--- start of Records to process ---
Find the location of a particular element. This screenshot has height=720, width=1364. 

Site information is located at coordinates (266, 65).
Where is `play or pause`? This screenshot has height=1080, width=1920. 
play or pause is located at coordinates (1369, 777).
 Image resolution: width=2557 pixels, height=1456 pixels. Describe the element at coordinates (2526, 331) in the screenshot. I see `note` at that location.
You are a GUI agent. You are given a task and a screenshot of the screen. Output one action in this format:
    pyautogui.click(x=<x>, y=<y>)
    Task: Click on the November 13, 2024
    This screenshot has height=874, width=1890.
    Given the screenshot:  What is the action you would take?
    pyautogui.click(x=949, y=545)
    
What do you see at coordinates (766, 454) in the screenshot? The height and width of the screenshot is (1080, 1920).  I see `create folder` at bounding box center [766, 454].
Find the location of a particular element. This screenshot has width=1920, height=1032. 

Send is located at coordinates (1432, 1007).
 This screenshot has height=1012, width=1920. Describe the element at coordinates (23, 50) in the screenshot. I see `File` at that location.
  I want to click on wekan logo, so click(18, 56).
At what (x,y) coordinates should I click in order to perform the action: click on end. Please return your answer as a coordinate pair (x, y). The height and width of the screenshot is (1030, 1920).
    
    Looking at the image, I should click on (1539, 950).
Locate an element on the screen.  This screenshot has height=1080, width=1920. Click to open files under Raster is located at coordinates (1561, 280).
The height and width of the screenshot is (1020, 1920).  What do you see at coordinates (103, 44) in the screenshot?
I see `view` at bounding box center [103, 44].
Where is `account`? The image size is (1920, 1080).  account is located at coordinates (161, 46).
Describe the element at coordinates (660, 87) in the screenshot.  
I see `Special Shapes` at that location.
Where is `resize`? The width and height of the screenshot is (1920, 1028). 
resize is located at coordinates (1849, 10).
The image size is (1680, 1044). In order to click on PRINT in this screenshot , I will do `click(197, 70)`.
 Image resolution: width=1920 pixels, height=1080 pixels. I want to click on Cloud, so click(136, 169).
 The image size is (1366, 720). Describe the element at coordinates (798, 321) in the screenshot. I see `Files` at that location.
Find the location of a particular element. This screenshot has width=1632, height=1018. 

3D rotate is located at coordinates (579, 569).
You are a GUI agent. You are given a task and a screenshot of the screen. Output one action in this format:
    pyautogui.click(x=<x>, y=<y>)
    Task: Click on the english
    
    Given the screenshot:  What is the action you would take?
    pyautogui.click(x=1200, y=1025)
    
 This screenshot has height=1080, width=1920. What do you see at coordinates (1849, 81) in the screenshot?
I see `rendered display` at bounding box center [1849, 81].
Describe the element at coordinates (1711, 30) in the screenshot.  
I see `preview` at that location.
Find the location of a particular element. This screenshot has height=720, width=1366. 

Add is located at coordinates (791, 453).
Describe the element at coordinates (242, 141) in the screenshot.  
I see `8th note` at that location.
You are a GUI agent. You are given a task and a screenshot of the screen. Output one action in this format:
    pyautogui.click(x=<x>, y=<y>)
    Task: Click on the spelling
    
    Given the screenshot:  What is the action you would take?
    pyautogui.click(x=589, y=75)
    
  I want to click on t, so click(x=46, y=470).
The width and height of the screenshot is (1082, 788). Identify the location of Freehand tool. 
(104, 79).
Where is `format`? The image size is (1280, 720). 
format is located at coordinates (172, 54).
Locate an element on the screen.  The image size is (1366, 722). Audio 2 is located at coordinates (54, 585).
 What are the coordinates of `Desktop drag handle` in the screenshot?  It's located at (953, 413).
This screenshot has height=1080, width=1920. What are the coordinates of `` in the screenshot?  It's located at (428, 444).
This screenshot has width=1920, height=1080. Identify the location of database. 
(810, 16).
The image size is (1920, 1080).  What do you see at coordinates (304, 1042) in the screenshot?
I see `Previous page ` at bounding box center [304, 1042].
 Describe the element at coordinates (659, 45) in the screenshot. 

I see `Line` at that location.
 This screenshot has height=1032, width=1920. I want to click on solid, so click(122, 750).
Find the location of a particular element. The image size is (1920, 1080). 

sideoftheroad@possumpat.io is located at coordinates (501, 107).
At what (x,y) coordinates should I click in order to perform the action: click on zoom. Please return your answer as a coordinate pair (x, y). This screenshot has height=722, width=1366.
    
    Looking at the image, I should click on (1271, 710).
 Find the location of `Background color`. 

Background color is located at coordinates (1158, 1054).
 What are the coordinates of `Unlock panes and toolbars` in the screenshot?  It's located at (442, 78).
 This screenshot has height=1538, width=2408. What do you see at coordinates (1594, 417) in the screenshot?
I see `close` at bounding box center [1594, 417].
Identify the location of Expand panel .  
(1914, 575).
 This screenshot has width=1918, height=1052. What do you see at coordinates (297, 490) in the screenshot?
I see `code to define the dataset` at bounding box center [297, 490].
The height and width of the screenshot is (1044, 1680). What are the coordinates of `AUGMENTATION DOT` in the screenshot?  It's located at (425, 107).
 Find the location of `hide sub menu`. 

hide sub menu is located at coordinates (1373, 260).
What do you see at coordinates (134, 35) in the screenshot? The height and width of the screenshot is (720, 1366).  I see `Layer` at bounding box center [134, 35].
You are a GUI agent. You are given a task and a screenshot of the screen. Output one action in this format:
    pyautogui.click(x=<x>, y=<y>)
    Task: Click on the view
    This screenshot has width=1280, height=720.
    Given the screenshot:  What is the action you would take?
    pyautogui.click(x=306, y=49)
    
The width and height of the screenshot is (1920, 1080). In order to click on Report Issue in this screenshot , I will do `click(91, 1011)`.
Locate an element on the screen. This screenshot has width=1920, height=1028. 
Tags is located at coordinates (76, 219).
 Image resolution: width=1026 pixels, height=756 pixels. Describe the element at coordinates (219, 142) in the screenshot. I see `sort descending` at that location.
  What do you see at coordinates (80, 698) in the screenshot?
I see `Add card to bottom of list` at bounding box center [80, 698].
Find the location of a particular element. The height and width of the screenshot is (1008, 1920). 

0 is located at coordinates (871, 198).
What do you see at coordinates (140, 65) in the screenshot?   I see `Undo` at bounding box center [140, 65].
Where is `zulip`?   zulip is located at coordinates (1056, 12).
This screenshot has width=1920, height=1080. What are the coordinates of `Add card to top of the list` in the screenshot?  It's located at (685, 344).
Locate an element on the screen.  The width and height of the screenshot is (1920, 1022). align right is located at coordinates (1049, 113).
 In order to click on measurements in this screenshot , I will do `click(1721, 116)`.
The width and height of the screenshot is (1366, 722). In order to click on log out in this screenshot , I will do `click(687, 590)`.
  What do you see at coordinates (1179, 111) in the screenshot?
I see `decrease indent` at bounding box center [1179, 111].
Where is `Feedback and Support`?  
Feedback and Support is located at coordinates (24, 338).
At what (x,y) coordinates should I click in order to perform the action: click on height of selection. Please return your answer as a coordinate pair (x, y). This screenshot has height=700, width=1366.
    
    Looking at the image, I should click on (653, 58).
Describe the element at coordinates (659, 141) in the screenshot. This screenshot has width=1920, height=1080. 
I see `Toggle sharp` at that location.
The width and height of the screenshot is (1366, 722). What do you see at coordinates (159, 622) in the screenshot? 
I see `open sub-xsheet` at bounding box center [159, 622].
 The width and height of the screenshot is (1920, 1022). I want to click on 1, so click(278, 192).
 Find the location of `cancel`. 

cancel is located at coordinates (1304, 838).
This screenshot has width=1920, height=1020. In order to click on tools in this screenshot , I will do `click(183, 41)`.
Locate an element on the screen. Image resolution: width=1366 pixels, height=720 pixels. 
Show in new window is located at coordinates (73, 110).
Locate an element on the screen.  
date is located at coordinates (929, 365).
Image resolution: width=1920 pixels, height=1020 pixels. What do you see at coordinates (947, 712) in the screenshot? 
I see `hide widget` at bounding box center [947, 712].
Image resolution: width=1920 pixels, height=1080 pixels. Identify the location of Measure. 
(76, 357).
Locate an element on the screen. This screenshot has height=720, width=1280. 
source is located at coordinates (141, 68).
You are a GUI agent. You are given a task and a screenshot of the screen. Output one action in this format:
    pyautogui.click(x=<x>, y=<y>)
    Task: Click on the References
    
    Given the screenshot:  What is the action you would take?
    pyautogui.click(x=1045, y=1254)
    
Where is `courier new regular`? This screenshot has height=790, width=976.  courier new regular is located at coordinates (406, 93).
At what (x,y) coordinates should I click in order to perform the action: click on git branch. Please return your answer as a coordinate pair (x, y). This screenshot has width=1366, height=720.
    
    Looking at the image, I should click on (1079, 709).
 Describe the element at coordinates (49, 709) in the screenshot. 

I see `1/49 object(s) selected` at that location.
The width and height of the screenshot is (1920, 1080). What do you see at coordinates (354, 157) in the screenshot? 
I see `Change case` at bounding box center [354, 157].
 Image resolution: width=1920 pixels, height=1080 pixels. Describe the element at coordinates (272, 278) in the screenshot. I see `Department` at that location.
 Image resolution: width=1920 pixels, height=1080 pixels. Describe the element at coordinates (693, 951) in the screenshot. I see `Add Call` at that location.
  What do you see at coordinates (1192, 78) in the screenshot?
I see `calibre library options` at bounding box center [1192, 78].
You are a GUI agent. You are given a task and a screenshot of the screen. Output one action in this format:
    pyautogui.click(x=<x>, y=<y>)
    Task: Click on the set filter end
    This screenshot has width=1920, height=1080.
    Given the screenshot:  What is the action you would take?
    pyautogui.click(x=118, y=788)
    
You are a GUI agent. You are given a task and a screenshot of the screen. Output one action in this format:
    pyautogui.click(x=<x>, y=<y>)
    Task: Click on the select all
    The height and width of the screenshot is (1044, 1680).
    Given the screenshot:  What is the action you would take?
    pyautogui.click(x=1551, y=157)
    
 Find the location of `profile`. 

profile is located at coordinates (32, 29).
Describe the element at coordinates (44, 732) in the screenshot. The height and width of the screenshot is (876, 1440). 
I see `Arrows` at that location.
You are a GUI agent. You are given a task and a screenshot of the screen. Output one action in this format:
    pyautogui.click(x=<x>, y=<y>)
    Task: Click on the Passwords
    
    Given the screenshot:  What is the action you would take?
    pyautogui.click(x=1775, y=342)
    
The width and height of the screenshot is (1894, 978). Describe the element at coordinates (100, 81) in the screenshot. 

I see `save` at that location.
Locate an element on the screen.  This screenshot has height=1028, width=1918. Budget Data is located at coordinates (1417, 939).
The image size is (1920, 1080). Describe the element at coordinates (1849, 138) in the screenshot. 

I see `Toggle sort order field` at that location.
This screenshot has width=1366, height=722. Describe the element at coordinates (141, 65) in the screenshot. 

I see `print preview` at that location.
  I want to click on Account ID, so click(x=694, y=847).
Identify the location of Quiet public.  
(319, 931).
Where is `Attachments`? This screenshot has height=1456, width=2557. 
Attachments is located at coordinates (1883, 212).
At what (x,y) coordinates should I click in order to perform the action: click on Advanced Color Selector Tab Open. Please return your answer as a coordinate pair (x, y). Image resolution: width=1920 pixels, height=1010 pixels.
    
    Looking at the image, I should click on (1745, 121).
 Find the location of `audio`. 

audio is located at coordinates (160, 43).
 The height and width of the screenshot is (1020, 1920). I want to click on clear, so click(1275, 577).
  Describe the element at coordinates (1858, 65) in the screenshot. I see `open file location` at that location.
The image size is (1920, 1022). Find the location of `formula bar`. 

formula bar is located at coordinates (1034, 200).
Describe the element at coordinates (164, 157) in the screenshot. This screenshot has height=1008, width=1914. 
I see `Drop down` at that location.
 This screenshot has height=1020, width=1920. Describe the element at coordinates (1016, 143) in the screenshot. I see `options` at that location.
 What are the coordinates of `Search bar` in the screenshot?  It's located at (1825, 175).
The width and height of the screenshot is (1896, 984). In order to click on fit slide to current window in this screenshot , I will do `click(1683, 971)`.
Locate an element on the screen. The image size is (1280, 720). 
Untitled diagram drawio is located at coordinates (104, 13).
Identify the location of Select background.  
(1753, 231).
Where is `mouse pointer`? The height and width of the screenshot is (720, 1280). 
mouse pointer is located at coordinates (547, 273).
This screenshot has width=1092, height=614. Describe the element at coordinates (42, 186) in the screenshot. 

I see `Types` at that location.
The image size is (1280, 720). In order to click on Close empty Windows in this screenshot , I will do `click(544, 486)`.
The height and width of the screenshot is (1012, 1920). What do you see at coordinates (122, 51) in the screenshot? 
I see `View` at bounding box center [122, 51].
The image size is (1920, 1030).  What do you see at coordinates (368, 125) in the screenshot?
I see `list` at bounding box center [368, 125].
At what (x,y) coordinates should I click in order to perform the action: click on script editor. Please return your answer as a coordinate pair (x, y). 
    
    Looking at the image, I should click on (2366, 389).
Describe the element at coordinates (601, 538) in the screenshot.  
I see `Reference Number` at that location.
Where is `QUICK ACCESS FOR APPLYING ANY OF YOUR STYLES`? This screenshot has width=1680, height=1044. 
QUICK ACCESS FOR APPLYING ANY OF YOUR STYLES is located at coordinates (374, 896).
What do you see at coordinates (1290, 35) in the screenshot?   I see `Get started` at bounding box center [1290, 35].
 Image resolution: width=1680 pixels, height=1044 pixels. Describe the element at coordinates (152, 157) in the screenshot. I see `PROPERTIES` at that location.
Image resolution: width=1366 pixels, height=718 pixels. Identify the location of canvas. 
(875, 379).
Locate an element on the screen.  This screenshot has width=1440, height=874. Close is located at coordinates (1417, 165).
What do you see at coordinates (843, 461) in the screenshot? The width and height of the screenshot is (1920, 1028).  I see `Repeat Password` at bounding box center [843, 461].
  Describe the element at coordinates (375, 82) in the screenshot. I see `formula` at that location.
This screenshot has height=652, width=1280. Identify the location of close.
--- end of Records to process ---
Work to complete: Please duplicate the entries above, everything from the line containing "The width and height of the screenshot is (1366, 722). What" down to the line containing "The width and height of the screenshot is (1920, 1022). I", without changing a character.

Result of the task:
The width and height of the screenshot is (1366, 722). What do you see at coordinates (159, 622) in the screenshot? 
I see `open sub-xsheet` at bounding box center [159, 622].
 The width and height of the screenshot is (1920, 1022). I want to click on 1, so click(278, 192).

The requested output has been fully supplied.